# PROBLEM TO WORK ON:
Please give the number of lines in the listing that include the word "will", with no other words.

# DATA EXCERPTS:
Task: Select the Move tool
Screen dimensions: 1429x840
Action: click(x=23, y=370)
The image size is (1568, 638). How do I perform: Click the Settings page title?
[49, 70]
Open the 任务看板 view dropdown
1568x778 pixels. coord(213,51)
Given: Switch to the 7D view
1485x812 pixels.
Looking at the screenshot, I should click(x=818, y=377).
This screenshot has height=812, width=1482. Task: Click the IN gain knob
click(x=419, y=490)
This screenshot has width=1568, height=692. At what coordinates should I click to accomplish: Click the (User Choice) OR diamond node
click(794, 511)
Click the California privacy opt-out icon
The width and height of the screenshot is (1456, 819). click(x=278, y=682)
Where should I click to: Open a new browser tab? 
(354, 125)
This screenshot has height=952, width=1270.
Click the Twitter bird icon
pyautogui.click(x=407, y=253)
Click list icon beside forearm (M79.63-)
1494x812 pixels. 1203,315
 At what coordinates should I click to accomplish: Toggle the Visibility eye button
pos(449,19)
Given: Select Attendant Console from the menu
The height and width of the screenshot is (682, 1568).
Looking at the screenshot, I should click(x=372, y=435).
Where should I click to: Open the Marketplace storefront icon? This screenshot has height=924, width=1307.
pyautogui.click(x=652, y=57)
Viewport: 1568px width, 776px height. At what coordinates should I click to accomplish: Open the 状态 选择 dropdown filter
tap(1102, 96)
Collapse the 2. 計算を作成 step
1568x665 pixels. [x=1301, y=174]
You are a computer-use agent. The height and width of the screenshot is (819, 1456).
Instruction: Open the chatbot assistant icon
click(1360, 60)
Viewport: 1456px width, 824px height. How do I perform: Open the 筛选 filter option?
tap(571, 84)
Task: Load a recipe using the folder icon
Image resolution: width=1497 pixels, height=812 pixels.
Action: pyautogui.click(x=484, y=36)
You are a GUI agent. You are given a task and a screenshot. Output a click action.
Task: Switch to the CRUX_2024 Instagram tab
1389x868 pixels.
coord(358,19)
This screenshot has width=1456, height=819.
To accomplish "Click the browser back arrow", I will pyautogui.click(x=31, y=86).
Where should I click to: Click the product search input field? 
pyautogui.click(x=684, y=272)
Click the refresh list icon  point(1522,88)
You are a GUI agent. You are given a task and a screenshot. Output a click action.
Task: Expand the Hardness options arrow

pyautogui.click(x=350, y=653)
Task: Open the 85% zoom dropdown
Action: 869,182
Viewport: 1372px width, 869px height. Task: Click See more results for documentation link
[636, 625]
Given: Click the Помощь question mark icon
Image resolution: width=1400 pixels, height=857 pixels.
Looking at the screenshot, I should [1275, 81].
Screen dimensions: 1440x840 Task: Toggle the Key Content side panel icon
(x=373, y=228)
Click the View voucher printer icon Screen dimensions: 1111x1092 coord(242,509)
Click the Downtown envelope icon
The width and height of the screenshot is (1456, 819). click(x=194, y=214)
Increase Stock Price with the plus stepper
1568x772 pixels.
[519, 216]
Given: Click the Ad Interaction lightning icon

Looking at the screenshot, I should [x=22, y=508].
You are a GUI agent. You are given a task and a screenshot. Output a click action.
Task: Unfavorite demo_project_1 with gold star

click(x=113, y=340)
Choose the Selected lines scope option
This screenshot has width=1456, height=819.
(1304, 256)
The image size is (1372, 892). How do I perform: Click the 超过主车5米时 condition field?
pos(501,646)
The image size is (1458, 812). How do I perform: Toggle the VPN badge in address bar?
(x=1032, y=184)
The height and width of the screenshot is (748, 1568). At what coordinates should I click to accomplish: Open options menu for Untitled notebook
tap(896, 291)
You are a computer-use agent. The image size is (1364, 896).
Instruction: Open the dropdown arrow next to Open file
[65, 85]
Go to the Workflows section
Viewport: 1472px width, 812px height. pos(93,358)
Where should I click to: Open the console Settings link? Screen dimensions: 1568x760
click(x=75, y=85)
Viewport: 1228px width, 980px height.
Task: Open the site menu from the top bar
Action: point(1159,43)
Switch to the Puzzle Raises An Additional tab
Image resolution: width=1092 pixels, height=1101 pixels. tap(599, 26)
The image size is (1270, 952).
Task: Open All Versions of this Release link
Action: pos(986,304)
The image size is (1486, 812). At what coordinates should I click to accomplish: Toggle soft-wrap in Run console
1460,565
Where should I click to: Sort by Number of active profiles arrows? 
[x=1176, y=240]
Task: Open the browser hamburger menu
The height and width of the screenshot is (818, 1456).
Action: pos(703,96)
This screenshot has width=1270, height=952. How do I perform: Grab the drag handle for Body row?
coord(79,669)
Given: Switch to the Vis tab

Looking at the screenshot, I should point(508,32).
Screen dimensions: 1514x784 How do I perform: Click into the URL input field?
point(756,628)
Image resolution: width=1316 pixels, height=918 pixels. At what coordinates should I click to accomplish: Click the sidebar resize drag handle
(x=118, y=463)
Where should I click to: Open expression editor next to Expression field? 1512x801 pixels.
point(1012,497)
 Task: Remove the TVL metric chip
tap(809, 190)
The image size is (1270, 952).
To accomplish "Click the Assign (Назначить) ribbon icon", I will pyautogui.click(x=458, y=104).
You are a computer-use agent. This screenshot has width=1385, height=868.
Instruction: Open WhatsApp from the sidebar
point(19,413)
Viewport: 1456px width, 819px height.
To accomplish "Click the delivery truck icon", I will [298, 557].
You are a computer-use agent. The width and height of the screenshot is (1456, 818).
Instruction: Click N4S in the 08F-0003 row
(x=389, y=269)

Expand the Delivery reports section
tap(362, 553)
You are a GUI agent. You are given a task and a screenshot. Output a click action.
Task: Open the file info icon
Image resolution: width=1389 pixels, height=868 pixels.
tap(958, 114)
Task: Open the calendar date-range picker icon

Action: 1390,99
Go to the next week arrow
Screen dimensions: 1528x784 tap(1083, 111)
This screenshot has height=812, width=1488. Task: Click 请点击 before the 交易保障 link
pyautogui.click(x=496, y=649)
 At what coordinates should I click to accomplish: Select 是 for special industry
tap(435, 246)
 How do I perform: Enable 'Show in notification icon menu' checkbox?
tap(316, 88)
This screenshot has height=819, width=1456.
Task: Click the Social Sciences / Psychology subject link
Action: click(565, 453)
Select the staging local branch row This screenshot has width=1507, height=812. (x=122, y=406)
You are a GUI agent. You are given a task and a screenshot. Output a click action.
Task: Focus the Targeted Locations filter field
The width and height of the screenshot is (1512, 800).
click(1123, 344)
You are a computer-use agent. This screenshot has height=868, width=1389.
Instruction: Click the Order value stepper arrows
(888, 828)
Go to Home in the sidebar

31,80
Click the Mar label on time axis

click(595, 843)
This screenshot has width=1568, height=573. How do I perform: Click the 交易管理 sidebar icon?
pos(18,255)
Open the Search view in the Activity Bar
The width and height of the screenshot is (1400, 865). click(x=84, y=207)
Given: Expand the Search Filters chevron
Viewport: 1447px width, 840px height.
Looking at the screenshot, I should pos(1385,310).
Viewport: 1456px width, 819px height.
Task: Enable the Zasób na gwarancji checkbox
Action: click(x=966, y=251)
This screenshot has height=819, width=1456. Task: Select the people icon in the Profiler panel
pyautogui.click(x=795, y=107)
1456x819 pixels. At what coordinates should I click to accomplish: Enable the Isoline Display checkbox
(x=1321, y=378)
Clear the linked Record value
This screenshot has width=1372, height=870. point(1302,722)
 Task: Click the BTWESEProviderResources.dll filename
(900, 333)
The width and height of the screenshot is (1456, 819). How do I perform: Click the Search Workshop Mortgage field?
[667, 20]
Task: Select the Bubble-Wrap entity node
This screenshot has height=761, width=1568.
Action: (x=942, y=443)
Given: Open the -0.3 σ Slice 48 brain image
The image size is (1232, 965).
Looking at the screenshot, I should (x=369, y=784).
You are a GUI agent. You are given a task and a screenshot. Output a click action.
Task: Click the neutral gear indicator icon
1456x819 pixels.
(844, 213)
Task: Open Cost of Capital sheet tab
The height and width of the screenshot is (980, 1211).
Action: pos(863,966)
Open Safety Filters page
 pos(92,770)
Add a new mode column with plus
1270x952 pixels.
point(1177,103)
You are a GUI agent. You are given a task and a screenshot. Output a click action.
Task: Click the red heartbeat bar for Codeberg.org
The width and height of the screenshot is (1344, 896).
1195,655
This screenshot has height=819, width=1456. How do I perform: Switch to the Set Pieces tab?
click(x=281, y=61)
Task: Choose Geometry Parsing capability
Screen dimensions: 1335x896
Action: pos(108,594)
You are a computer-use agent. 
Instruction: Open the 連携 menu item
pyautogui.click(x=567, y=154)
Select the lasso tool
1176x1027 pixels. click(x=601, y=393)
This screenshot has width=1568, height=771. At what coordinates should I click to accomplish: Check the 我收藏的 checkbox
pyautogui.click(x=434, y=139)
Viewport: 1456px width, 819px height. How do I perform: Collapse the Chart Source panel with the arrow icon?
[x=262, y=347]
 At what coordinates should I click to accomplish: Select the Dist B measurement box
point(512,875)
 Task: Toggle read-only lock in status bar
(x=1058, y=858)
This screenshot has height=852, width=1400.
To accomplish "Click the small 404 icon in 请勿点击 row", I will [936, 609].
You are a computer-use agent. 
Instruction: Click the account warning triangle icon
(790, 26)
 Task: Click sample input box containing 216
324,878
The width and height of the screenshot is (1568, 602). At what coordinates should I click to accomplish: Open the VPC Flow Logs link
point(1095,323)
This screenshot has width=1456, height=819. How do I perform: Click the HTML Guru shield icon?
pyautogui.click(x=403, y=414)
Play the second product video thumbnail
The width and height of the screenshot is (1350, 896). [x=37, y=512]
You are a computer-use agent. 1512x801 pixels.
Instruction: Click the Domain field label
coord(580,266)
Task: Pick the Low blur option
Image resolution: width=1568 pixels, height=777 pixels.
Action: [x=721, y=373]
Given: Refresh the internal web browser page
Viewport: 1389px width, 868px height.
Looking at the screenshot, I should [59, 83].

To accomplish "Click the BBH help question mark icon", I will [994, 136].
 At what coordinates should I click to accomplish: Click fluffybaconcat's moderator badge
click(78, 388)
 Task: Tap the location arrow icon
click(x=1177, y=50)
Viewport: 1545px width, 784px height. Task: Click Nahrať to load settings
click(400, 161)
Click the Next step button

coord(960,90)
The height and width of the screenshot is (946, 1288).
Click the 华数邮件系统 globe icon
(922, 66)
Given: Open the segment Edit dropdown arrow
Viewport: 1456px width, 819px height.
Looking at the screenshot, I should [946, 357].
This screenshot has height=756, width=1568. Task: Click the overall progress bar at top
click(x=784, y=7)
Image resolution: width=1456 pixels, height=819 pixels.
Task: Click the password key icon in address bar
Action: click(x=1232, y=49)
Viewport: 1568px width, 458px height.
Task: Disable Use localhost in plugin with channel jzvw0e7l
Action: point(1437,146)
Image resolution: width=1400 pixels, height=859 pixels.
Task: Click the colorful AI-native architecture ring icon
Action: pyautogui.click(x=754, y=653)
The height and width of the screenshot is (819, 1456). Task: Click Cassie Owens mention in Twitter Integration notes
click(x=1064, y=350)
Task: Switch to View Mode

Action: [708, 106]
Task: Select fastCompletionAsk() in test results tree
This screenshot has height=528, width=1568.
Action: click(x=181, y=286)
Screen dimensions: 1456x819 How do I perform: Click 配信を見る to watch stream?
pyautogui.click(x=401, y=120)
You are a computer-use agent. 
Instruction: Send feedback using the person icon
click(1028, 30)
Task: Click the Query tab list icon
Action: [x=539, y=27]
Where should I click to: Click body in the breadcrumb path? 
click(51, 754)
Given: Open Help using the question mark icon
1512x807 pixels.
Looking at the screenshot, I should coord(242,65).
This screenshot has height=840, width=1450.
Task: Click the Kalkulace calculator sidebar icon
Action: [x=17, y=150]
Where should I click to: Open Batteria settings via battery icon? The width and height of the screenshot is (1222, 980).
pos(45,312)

# SOLUTION TO THE PROBLEM:
5